Astronomy, Modern Astronomy (1700 - Present)

Astronomy: Hertzsprung-Russell Diagram

If we know the distance to a star and can measure its apparent magnitude (m) corrected for interstellar absorption, then we can find its absolute magnitude (M). The quantity (m-M) is called the distance modulus of a star and equals 5log10 (d/10), where d=10(m-M+5)/5 is its distance in parsecs. In 1905 Ejnar Hertzsprung (1873-1967) showed how a star’s luminosity (absolute magnitude) was related to the width of lines in its spectrum, thus establishing spectroscopic parallax (‘parallax’ here however is a misnomer), i.e. comparing absolute magnitude with apparent magnitude, as a means of distance-finding.

The spectral type of a star depends on its surface temperature (O, B, A, F, G, K and M the coolest), and hence is also a guide to its colour, the hottest stars being the bluest and coolest ones the reddest. Hertzsprung plotted absolute magnitude against the temperature (colour or spectral type) for the stars of the Pleiades. By 1910 Henry Norris Russell (1877-1957) had accumulated data on enough stars for him to plot a diagram of their absolute magnitude against their spectral type – unaware that Hertzsprung had done the same in 1906.

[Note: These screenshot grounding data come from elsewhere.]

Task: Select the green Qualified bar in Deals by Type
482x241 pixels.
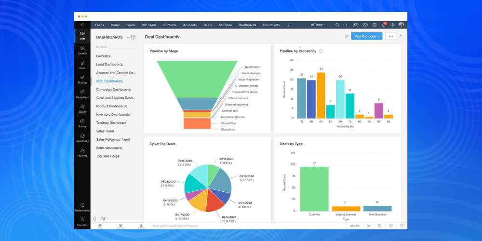Action: (314, 188)
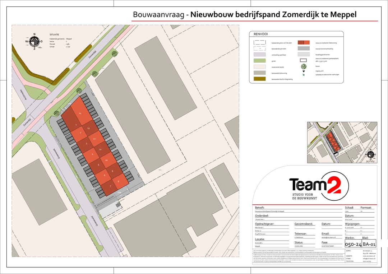The height and width of the screenshot is (274, 388).
Task: Click the parking space rectangle legend symbol
Action: (304, 60)
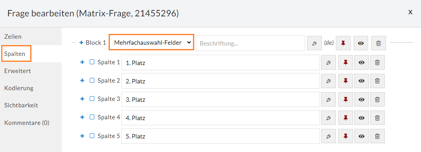The width and height of the screenshot is (421, 152).
Task: Click the edit pencil next to Beschriftung field
Action: pyautogui.click(x=314, y=43)
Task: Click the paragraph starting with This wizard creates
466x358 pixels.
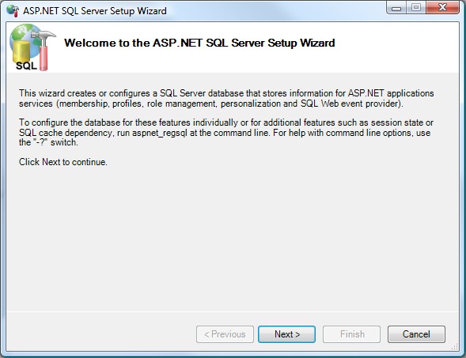Action: click(x=226, y=98)
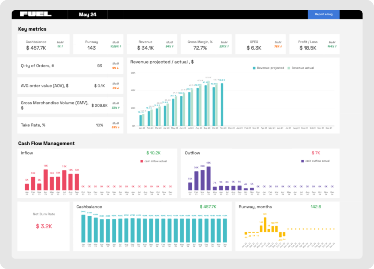
Task: Select the 'Cash Flow Management' section header
Action: pos(46,143)
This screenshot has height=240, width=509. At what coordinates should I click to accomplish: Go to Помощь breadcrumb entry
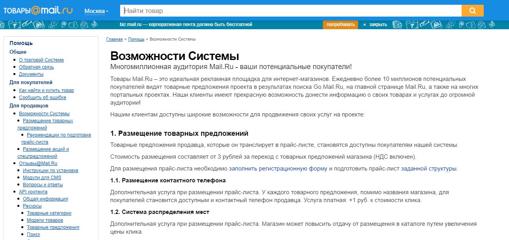click(x=136, y=39)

The graph has luminosity (or absolute magnitude) increasing upwards on the y-axis and the temperature (or spectral type/class or colour) decreasing to the right on the x-axis. The majority of stars lie in a band called the main sequence extending diagonally from the hot stars of high luminosity in the upper left side to cool stars of low luminosity in the lower right corner. Giant stars are stars that have swollen in size towards the end of their lives, having converted all the hydrogen in their cores into helium. On the diagram they form a thick horizontal band to the right of the middle of the main sequence. Above this there is a sparse horizontal band of supergiants. The lower left of the diagram is occupied by white dwarfs, dying stars that are thought to form from collapsed stellar cores when nuclear burning ceases.